(Nov. 13) – This morning, Speaker Duran announced a number of steps to review the legislature’s workplace harassment policy and help prevent sexual harassment. Here is Speaker Duran’s statement:

“In the past week, there have been a number of deeply troubling allegations regarding sexual harassment and inappropriate behavior by legislators in the Capitol. As Speaker, I am responsible for conducting investigations for any formal complaints that are filed regarding representatives and third parties. While it is my job to consider each case on the merits, here’s where I start: sexual harassment and assault are unacceptable, and we need to take this issue head on. Our legislature should be a place where everyone feels safe and respected, where anyone who has been subjected to harassing behavior knows that they can speak up and be heard without fear of reprisal, and where the arc of your career is determined by your hard work, qualifications, merit and skill. 

“With that in mind, I think it’s important for us to look at the General Assembly’s workplace harassment policy and ensure that it has adequate protections. Currently, there is a process set up through Joint Rule 38 where an individual can submit a formal complaint which then goes through an investigation. I believe there are changes that should be made to the policy to better ensure that victims’ voices are heard, and to raise awareness about what constitutes workplace harassment and what a person should do if he or she experiences it. Here are some first steps:

  1. We should conduct a review of the existing workplace harassment policy and identify if it needs to be changed, and if so, how. Given the allegations that have surfaced, we need to ensure that we have the most effective policy possible. This should include looking at measures that other states and the private sector are taking to improve their policies and seeking input from people who work at the legislature about what’s working and what isn’t. To that end, I have reached out to my fellow legislative leaders to set up a process by which we can thoroughly review the existing policy and make changes as needed. I am also requesting our non-partisan Legislative Legal Services and Legislative Council to review our current policy and provide their recommendations for updates.
  2. Addressing workplace harassment is too important to ever allow politics to get in the way. As part of this review, we should explore having an independent body handle complaints. Currently, the Speaker of the House and the Senate President are responsible for receiving, investigating, and resolving complaints. While a third party can be brought in to investigate and issue recommendations (an option which I intend to exercise for any formal complaints that are filed), the fact remains that legislative leadership is heavily involved in this process. To safeguard against any possibility or perception that leadership might make decisions for political reasons, I believe a neutral third party should perform these responsibilities as a matter of course, and make formal recommendations to leadership for appropriate disciplinary actions.
  3. There must be safeguards to help us identify patterns of harassment. Under the current policy, any complaints and the outcomes of any investigations are confidential unless the complainant or the accused decides to share this information publicly. While there should be adequate safeguards to maintain confidentiality, there should also be enough transparency in the process to allow patterns of harassment to be clearly detected and handled appropriately.
  4. We should have yearly workplace harassment trainings that are inclusive of people who regularly work in the building. We have traditionally had a workplace harassment training for legislators every two years and for new staff when they begin.
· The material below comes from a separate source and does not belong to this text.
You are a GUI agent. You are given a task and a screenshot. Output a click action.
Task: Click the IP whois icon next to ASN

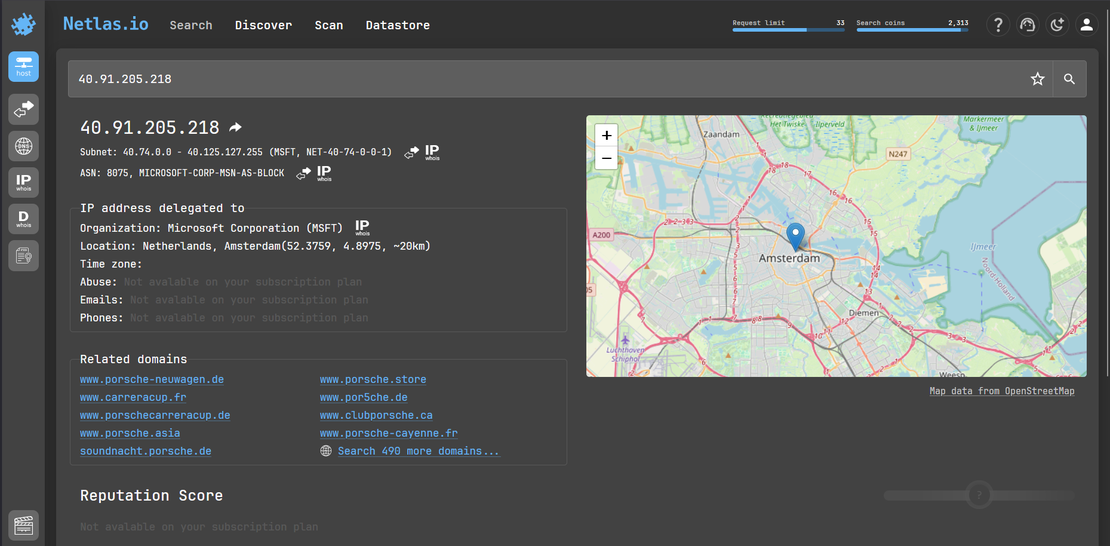click(323, 173)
Due to the heightened need for awareness, legislators and legislative staff should receive this training annually and lobbyists and members of the press should be invited to attend. Everyone who works in the legislative process should be more aware of what constitutes workplace harassment and what their rights are if they encounter it.

“These ideas are a starting point for updating our policy so it best suits the needs of the people who work here, and is in line with best practices from around the country. I hope that my fellow legislators on both sides of the aisle and in both chambers will partner with us in this process. We must do everything in our power to prevent workplace harassment and ensure a safe, respectful workplace not only at the legislature, but across Colorado.”